* **DIRECTIONS FOR THIS TASK**
Within the records that follow, restate exactly the lines from the line with "Instruction: Click the" down to the line with "The image size is (836, 484).", including both. Omit the pictures.

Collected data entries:
BEGIN

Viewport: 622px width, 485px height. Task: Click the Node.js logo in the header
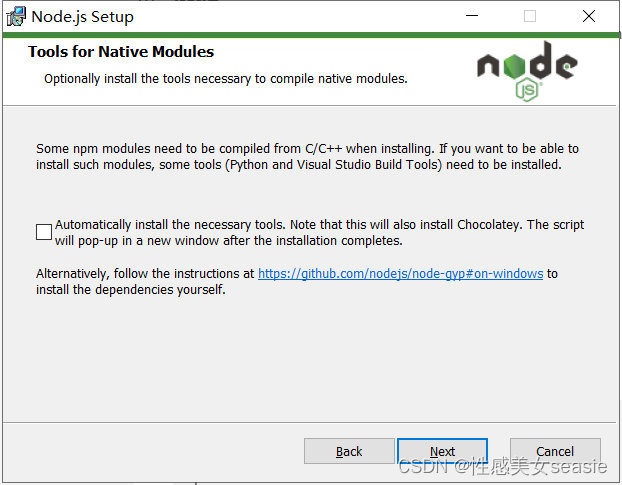click(x=527, y=71)
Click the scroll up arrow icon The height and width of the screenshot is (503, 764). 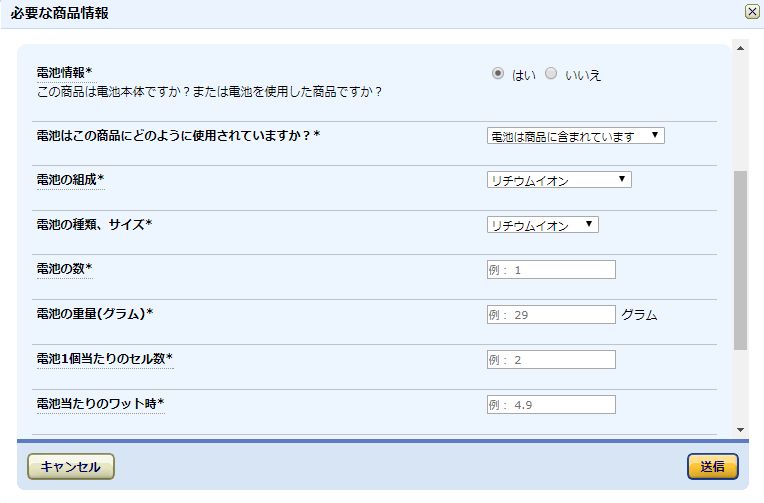click(x=740, y=48)
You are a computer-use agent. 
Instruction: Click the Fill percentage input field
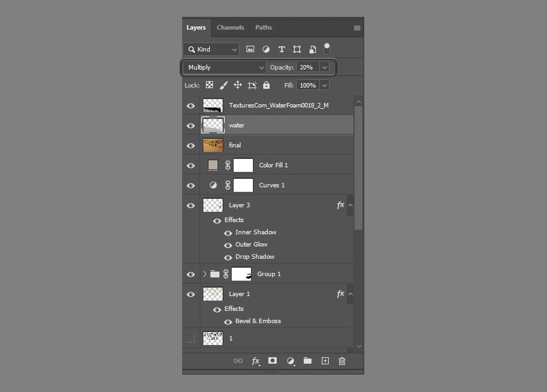pos(308,85)
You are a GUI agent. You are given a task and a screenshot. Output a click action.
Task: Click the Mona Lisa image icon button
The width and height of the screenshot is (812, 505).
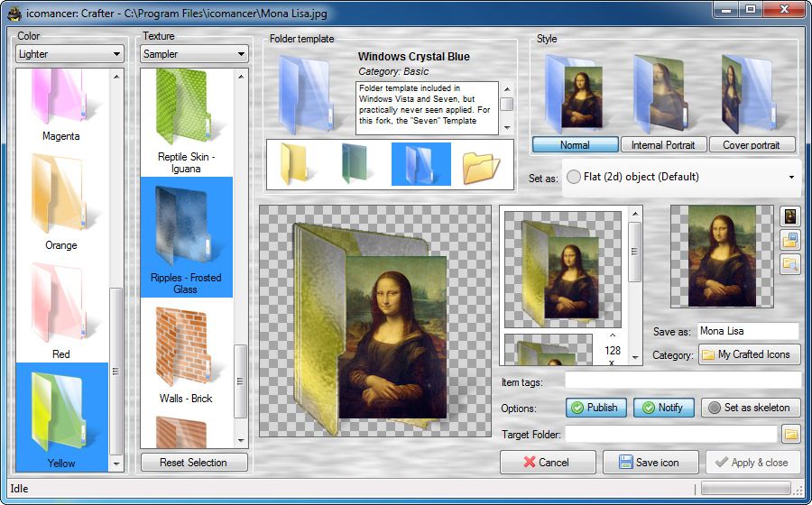790,216
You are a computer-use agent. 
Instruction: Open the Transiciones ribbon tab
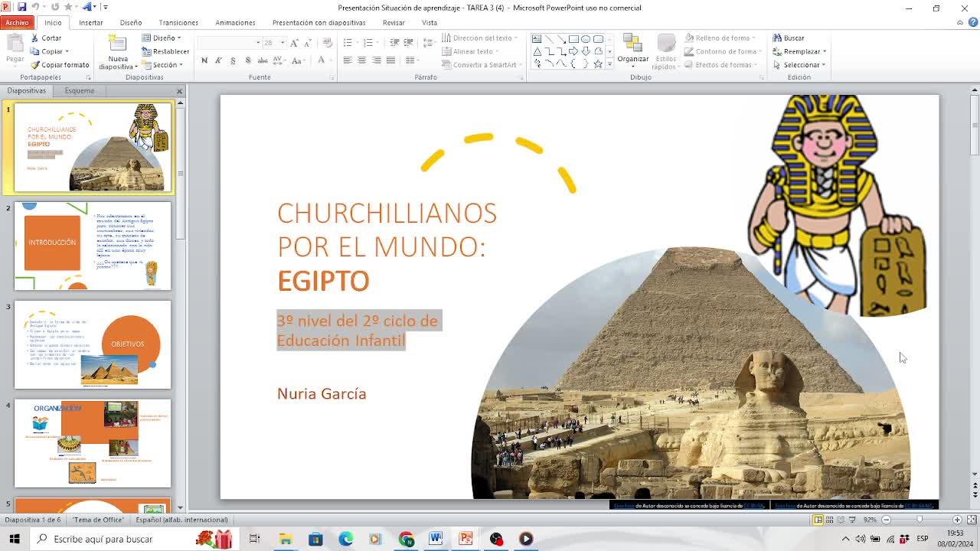[x=178, y=22]
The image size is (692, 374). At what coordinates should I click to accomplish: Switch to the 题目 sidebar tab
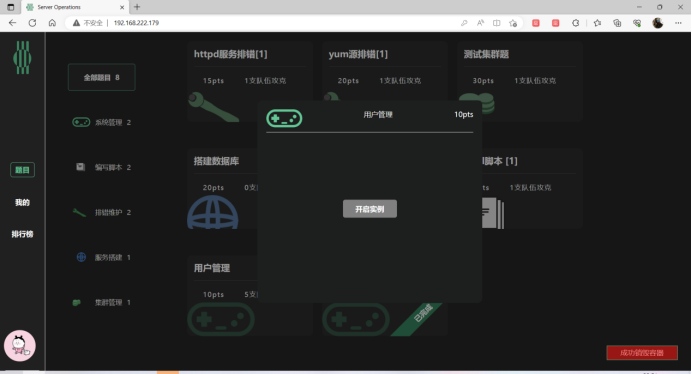point(23,170)
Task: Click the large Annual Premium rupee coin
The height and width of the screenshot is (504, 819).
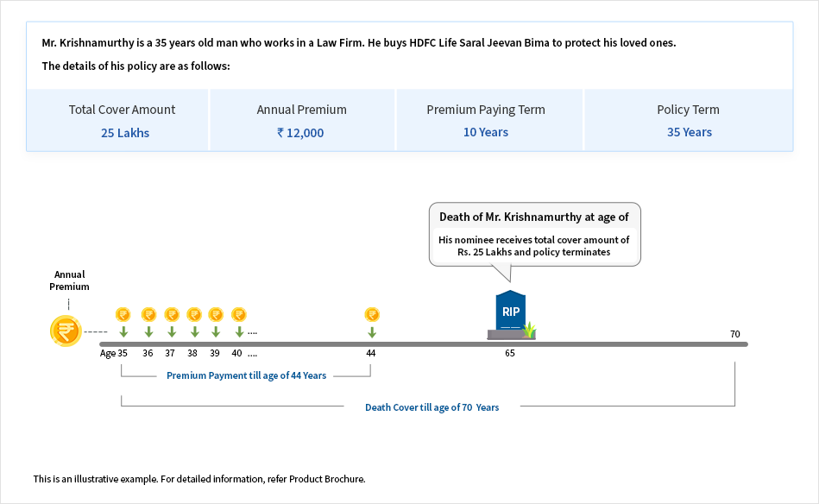Action: click(66, 331)
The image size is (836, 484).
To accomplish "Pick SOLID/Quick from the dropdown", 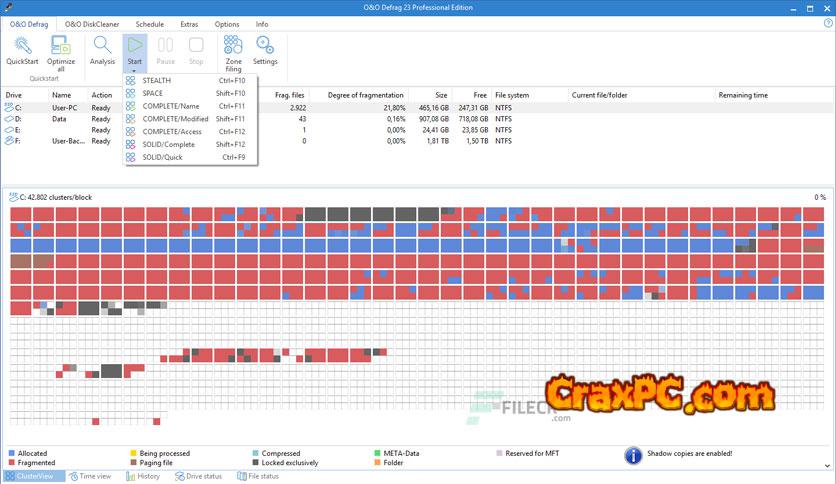I will [x=162, y=157].
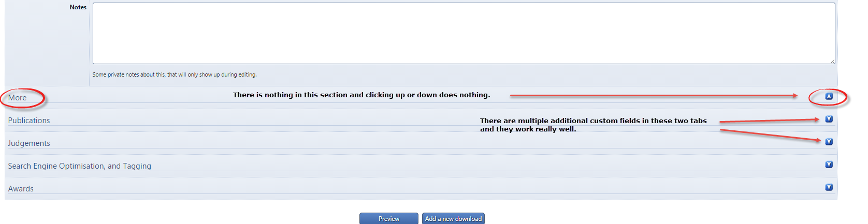Click the Add a new download button
The width and height of the screenshot is (868, 224).
pyautogui.click(x=453, y=219)
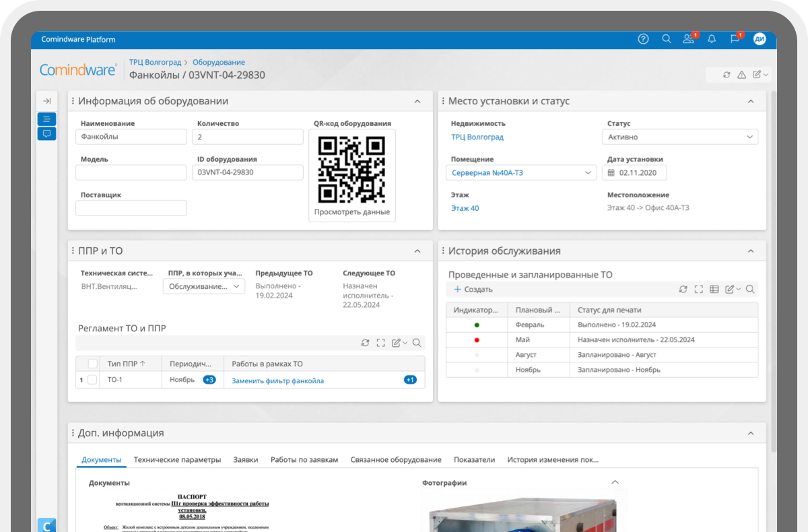The width and height of the screenshot is (808, 532).
Task: Open the help question mark icon
Action: tap(643, 39)
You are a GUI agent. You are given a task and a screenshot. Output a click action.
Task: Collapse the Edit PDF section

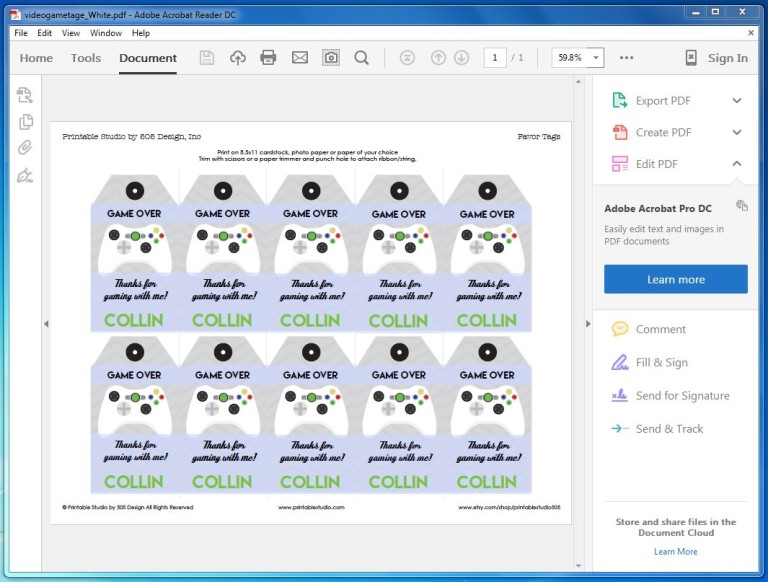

END

* **ANSWER FOR THIS EXERCISE**
Instruction: Click the Fill percentage input field
pos(308,85)
You are a GUI agent. You are given a task and a screenshot. Output a click action.
Task: Click the Mona Lisa image icon button
The width and height of the screenshot is (812, 505).
790,216
You are a computer-use agent. 
Instruction: Open the Transiciones ribbon tab
[x=178, y=22]
The image size is (692, 374). At what coordinates should I click to accomplish: Switch to the 题目 sidebar tab
point(23,170)
Task: Click the large Annual Premium rupee coin
The height and width of the screenshot is (504, 819).
Action: click(66, 331)
The image size is (836, 484).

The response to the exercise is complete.